Start DATA TO USE

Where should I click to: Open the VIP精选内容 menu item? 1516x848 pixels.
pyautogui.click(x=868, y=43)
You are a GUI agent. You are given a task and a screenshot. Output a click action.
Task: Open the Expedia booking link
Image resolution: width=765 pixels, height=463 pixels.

End DATA TO USE

GIVEN INSTRUCTION: Rewrite the records from the line that has "You are a GUI" through the end, with "booking" replaced by "reservation" and everything else left unchanged.

SOLUTION FOR THIS TASK:
You are a GUI agent. You are given a task and a screenshot. Output a click action.
Task: Open the Expedia reservation link
Image resolution: width=765 pixels, height=463 pixels.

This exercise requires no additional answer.